This Part: 128 Pages
Page 110
Letter CCIV. [2733]
To the Neocaesareans. [2734]
1. [There has been a long silence on both sides, revered and well-beloved brethren, just as if there were angry feelings between us. Yet who is there so sullen and implacable towards the party which has injured him, as to lengthen out the resentment which has begun in disgust through almost a whole life of man?] This [is happening in our case, no just occasion of estrangement existing, as far as I myself know, but on the contrary, there being, from the first, many strong reasons for the closest friendship and unity.
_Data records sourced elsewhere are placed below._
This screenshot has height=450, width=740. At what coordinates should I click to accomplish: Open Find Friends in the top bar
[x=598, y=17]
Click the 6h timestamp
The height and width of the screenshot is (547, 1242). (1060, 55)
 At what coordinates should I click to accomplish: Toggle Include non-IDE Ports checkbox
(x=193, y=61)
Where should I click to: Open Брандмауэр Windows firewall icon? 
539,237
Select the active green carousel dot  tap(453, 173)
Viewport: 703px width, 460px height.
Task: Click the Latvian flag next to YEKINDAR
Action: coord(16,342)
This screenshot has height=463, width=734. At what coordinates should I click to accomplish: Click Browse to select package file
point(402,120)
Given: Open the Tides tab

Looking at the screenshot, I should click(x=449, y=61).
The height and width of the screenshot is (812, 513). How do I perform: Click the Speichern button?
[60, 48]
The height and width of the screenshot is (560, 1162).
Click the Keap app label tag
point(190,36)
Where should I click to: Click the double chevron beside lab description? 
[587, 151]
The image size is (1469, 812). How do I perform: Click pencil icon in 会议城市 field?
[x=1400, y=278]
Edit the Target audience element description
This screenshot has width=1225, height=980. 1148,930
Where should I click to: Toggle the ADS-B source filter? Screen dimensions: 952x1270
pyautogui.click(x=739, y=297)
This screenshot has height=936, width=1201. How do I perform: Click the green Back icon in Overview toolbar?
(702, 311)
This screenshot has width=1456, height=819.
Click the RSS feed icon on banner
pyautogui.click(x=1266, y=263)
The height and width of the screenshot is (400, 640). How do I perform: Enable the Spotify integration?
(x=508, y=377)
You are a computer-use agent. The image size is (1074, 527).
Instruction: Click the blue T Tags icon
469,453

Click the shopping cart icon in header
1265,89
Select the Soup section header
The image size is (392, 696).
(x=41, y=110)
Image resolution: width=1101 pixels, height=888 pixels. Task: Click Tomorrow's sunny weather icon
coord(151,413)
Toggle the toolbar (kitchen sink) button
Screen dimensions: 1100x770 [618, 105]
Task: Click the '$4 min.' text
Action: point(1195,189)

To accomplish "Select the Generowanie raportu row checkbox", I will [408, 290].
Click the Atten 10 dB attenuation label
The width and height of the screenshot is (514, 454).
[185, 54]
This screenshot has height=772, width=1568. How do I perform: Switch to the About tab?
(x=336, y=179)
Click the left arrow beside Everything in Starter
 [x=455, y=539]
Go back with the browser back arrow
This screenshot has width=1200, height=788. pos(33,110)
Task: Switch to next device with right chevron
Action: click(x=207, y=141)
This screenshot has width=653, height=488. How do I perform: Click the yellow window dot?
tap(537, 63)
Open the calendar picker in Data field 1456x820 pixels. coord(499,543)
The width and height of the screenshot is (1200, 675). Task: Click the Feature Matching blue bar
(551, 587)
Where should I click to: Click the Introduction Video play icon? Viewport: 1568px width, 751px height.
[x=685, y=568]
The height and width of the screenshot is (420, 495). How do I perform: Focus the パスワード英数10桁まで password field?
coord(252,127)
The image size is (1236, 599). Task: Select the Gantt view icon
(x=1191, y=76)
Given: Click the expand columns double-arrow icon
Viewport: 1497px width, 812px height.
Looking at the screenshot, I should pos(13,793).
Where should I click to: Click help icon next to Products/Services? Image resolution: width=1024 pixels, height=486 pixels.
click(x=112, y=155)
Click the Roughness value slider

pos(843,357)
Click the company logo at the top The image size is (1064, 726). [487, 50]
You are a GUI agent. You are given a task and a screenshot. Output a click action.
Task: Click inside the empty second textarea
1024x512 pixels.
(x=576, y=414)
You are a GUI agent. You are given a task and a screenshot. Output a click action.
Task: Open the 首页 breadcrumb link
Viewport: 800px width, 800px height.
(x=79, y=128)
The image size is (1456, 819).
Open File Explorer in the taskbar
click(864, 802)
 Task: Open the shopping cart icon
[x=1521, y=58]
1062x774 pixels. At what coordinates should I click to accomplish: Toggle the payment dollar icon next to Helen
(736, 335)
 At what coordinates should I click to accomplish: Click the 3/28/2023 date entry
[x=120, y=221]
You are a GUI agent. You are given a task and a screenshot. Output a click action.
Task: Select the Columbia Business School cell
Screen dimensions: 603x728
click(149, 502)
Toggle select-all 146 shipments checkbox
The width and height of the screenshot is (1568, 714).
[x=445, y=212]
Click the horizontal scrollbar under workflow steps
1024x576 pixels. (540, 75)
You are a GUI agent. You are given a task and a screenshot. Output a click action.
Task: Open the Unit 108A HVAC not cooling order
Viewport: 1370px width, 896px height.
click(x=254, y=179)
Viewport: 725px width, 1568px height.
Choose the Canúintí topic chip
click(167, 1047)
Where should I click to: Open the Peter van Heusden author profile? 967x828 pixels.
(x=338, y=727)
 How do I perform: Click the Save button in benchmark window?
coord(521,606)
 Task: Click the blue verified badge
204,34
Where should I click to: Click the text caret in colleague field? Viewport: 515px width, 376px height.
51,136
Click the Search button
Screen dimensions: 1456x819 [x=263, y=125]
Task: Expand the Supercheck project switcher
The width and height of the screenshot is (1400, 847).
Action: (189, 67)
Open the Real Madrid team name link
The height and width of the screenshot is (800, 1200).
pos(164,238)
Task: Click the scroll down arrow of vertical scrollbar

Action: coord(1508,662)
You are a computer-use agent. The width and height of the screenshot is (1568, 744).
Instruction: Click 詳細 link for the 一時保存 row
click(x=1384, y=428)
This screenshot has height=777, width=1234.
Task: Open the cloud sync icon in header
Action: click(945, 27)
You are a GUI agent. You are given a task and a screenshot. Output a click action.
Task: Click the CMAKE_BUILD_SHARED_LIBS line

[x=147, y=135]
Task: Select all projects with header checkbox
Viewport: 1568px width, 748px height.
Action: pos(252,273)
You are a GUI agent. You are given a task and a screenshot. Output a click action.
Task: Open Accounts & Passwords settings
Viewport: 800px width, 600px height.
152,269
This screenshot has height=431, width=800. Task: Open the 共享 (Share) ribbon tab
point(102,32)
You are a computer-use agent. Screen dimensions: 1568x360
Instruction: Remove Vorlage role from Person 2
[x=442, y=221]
The greatest and first is this, our Lord's command, pointedly saying, "By this shall all men know that ye are my disciples if ye have love one to another." [2735] ] Again, the apostle clearly sets before us the good of charity where he tells us that love is the fulfilling of the law; [2736] and again where he says that charity is a good thing to be preferred to all great and good things, in the words, "Though I speak with tongues of men and of angels and have not charity, I am become as sounding brass or a tinkling cymbal. And though I have the gift of prophecy and understand all mysteries, and all knowledge; and though I have all faith, so that I could remove mountains, and have not charity, I am nothing. And though I bestow all my goods to feed the poor and though I give my body to be burnt and have not charity, it profiteth me nothing." [2737] Not that each of the points enumerated could be performed without love, but that the Holy One wishes, as He Himself has said, to attribute to the commandment super-eminent excellency by the figure of hyperbole. [2738]
[2733] Placed in 375.
[2734] Newman introduces his extracts from the following letter with the prefatory remark: "If Basil's Semi-Arian connexions brought suspicion upon himself in the eyes of Catholic believers, much more would they be obnoxious to persons attached, as certain Neocaesareans were, to the Sabellian party, who were in the opposite extreme to the Semi-Arians and their especial enemies in those times. It is not wonderful, then, that he had to write to the church in question in a strain like the following." (Ch. of the Fathers. p. 98.) The passages in brackets are Newman's version. The prime agent in the slandering of Basil was presumably Atarbius, bishop of Neocaesarea.
[2735] John xiii. 35.
[2736] Rom. xiii. 10.
[2737] 1 Cor. xiii. 1-3.
[2738] The allusion may be to Mark xi. 23, but St. Paul would probably reply to Basil that each of the points enumerated might proceed not from love, but from vanity, ambition, or fanaticism.